Album 2020 dirancang bernuansa sinematik. Musik dan liriknya ibarat lagu latar bagi fragmen film. Sampul albumnya sudah menyiratkan hal itu. Para personel difoto layaknya berada di set pengambilan gambar film. Mereka juga melibatkan sejumlah penulis untuk membuat sinopsis film berdasarkan kisah setiap lagu. Bukan tak mungkin sinopsis ”film bohongan” itu kelak betulan dibuat.
Cara lama
Film 2020 adalah cara mutakhir WSATCC menyapa penggemarnya setelah setahun album beredar. Format pertama adalah CD berkemasan khusus yang cuma dicetak 2.020 keping, ludes dalam waktu singkat. Demajors lantas memproduksi CD reguler tanpa batasan jumlah. Sebelum format piringan hitamnya meluncur, grup ini menggelar tur radio. Sesi radio ini berupa wawancara dan memutarkan lagu-lagu dari album 2020.
Berpromo di radio dalah kebiasaan rutin band ini sejak dulu. Single pertama ”Irama Cita” yang dilepas pada Oktober 2020 masih diputarkan perdana lewat radio konvensional, beda dengan musisi kiwari yang cenderung merilis single di pelantar musik digital. Hingga hari ini, lagu WSATCC belum mejeng di penyedia layanan musik streaming.
”Kami melakukan apa yang kami mengerti. Merilis album dalam bentuk fisik, mempromosikan lewat media massa, memutarnya di radio. Itu yang kami lakukan sejak dulu. Kalau nanti dirilis dalam format digital, kami pikirkan dulu,” kata Ameng beberapa waktu silam.
Strategi ini berjalan manis. Format fisik albumnya laris betul. Format piringan hitamnya sampai dicetak dua termin. Di pasar pengecer, vinil album 2020 bisa dijual sampai Rp 1,5 juta per biji dan ada saja yang beli.
WSATCC seperti menciptakan kultusnya sendiri. Produk film 2020 adalah wujud mutakhirnya. Sutradara film ini, Dibyokusumo Hadipamenang, menuturkan, kepalanya cukup pening mewujudkan film ini. Banyak gagasan yang muncul. Wajar, sebagai lulusan sekolah seni, semua personel WSATCC punya cita estetika tersendiri.

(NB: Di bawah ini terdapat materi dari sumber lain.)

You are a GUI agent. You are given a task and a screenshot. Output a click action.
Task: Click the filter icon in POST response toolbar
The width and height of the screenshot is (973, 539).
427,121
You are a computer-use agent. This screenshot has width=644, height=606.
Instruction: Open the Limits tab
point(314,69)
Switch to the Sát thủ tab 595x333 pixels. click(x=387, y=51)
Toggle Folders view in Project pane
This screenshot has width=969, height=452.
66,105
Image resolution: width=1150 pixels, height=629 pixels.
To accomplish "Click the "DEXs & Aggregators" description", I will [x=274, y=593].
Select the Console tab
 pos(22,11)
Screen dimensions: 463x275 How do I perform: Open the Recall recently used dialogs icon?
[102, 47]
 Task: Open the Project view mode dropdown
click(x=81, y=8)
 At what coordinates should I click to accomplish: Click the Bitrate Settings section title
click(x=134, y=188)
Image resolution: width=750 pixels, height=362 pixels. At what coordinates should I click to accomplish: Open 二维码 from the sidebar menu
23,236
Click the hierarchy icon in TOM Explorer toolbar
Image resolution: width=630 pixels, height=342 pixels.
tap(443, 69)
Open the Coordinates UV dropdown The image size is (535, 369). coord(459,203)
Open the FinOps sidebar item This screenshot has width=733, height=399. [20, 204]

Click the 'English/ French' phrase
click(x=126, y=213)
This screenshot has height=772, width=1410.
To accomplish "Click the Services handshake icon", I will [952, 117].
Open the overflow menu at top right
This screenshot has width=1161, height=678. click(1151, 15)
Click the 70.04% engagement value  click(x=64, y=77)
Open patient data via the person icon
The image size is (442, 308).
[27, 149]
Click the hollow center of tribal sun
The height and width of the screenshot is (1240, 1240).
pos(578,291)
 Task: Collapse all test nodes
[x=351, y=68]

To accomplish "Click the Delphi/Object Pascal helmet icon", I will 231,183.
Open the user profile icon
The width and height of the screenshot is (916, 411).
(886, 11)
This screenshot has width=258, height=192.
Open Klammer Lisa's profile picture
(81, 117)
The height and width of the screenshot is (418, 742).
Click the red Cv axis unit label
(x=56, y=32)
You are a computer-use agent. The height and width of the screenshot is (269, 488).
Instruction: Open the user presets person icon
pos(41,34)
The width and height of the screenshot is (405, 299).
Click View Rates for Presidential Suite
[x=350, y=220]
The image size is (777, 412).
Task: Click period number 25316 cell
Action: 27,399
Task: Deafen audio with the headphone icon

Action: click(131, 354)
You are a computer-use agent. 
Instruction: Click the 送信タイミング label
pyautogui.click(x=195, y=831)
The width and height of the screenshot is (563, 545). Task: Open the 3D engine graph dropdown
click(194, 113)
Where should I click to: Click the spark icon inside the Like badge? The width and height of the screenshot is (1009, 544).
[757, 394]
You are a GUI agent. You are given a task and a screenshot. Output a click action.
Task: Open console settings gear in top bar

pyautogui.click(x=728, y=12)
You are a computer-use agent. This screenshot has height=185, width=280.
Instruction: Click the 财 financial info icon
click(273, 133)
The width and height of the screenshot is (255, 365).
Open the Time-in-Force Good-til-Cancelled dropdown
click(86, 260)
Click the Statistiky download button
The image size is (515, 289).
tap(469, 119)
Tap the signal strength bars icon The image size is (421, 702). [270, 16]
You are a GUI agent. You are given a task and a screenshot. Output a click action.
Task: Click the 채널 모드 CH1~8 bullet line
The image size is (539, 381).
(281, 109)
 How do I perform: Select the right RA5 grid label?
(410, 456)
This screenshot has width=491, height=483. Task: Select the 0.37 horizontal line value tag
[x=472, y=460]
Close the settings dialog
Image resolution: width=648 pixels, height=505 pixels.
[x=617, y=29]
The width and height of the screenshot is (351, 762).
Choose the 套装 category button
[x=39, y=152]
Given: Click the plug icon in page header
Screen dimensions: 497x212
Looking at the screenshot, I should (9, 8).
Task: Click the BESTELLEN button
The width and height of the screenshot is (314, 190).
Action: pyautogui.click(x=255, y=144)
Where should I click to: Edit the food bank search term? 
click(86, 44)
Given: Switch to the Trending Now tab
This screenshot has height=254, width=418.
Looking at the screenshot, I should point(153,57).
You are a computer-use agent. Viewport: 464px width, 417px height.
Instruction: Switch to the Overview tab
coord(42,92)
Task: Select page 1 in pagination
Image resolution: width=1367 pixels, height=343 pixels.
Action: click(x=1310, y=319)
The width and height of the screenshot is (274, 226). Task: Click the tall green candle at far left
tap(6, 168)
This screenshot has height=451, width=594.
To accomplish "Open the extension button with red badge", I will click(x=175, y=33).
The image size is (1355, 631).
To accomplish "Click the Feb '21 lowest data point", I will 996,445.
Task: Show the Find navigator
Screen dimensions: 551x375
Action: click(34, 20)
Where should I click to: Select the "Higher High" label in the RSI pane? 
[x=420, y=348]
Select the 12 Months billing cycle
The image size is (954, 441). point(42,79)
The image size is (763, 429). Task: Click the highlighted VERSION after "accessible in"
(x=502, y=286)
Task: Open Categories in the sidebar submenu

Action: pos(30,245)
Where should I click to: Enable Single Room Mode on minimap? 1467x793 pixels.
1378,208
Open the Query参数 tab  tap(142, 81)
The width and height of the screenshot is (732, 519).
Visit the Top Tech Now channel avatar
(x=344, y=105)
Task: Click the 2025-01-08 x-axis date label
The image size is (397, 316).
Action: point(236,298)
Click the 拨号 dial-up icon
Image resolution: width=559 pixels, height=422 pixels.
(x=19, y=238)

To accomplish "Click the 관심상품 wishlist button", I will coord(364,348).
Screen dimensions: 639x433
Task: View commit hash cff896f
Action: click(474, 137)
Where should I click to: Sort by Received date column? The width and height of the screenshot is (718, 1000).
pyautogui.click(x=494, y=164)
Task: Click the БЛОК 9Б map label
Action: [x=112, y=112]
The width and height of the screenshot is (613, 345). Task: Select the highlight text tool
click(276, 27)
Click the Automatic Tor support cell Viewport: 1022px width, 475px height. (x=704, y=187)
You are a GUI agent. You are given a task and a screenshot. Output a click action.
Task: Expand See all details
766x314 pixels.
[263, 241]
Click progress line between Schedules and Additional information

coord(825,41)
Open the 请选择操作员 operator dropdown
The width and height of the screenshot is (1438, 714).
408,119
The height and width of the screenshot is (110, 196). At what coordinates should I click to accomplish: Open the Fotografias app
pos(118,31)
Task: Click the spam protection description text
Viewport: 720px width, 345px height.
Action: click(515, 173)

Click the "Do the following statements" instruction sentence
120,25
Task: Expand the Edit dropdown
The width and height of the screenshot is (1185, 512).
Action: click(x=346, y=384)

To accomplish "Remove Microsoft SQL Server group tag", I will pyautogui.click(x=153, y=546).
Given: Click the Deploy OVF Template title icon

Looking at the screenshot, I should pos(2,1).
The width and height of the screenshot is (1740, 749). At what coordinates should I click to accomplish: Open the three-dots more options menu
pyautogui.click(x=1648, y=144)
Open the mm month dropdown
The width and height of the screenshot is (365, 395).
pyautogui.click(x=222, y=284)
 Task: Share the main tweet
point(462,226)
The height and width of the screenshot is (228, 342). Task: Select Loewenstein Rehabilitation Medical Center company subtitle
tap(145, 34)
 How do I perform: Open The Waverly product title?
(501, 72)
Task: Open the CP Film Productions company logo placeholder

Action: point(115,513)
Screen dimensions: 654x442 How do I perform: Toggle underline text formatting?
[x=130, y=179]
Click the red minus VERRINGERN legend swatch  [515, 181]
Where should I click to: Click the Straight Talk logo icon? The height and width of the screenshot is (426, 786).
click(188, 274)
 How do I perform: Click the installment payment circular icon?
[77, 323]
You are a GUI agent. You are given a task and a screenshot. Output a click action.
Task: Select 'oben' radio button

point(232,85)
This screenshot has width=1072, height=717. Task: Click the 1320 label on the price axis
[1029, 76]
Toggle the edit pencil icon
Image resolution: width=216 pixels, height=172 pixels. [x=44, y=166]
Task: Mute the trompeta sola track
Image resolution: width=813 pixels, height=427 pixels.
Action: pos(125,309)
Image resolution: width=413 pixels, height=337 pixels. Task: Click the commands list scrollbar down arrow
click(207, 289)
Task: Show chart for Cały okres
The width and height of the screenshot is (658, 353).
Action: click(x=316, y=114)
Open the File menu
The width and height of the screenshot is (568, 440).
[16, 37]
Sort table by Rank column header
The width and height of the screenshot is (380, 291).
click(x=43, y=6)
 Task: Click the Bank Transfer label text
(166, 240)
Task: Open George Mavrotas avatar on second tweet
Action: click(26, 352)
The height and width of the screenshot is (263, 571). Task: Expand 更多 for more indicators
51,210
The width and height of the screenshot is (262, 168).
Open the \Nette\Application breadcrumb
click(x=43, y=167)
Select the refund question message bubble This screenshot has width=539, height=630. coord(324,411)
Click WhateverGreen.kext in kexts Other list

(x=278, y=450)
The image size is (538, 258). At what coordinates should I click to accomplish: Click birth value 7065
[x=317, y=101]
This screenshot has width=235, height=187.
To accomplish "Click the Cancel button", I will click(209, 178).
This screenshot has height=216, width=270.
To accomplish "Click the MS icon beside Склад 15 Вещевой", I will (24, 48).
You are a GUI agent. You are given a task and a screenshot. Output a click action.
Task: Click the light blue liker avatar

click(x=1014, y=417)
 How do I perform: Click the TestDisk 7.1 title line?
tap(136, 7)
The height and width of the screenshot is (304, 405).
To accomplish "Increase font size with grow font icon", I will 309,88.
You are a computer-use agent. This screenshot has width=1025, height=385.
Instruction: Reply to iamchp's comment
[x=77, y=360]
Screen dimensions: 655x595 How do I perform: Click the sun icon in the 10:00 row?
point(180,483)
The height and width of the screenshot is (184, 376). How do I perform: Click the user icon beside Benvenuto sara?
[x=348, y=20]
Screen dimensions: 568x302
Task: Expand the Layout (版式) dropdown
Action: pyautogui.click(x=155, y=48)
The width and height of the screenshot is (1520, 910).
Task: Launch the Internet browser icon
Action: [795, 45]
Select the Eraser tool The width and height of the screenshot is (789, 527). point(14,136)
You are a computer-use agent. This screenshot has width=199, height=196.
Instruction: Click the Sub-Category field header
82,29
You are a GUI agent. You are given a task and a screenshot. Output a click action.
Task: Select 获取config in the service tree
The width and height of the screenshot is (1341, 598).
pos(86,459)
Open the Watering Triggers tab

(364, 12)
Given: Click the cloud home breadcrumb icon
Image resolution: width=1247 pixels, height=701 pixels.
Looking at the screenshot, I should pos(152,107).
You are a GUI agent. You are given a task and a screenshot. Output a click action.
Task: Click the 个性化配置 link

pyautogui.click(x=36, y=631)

Film ini nantinya bakal diputar terbatas di bioskop-bioskop dengan racikan audio ciamik. Dibyo, nama panggilan sang sutradara, membuka ruang bagi filmnya untuk dibuat sekuel. Namun, itu masih sebatas angan-angannya.
Andaikata pandemi usai, band ini bakal membuat pertunjukan khusus untuk ditonton langsung. Sementara ini, pertunjukan musik lewat film 2020 menjadi penggantinya.
”
Kalau pandemi masih jalan, ya, kami bikin saja album baru lagi,
”
seloroh John. Sebenarnya John tak perlu buru-buru. Dengan materi album dan strategi yang tepat, usia album 2020 masih bisa lebih panjang lagi.